▶ _INSTRUCTIONS FOR THE TASK_
Your answer should be the line containing "Task: Click the 删除 button" and each line after it through the end of the data below, repeated exactly.

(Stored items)
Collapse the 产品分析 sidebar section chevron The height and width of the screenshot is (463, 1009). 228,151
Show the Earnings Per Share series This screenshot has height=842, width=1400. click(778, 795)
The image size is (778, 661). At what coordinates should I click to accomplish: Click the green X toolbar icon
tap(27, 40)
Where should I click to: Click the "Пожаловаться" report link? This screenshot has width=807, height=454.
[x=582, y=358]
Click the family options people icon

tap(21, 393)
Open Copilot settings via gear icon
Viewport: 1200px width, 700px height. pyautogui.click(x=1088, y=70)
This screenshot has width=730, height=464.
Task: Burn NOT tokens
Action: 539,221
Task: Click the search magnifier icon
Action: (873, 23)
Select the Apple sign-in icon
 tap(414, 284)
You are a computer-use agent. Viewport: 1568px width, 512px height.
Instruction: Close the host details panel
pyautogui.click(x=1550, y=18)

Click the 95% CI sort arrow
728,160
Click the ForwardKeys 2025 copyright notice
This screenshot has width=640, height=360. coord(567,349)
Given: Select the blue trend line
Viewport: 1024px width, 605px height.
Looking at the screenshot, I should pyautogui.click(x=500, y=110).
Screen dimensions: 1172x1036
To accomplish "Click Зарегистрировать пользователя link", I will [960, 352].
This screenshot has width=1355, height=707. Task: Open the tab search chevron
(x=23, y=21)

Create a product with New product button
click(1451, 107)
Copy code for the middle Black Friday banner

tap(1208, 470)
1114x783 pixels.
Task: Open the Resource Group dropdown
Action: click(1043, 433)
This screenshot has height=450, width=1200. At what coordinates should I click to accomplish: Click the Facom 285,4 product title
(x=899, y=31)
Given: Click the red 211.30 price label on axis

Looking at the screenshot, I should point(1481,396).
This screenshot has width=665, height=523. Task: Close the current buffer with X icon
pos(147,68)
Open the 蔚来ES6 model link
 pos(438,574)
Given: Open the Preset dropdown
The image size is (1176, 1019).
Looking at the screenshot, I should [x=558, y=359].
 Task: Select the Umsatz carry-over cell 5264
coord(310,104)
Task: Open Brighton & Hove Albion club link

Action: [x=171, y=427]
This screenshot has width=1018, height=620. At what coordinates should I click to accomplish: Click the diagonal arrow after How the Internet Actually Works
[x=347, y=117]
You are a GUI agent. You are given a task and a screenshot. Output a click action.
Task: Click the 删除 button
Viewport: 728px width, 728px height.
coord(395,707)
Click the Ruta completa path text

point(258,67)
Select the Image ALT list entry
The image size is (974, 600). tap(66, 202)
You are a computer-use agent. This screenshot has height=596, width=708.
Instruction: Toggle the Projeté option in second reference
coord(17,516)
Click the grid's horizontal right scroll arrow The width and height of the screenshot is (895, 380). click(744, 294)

▶ _SOLUTION TO THE EXERCISE_
Task: Click the 删除 button
Viewport: 728px width, 728px height.
coord(395,707)
Click the Ruta completa path text

point(258,67)
Select the Image ALT list entry
The image size is (974, 600). tap(66, 202)
You are a computer-use agent. This screenshot has height=596, width=708.
Instruction: Toggle the Projeté option in second reference
coord(17,516)
Click the grid's horizontal right scroll arrow The width and height of the screenshot is (895, 380). click(744, 294)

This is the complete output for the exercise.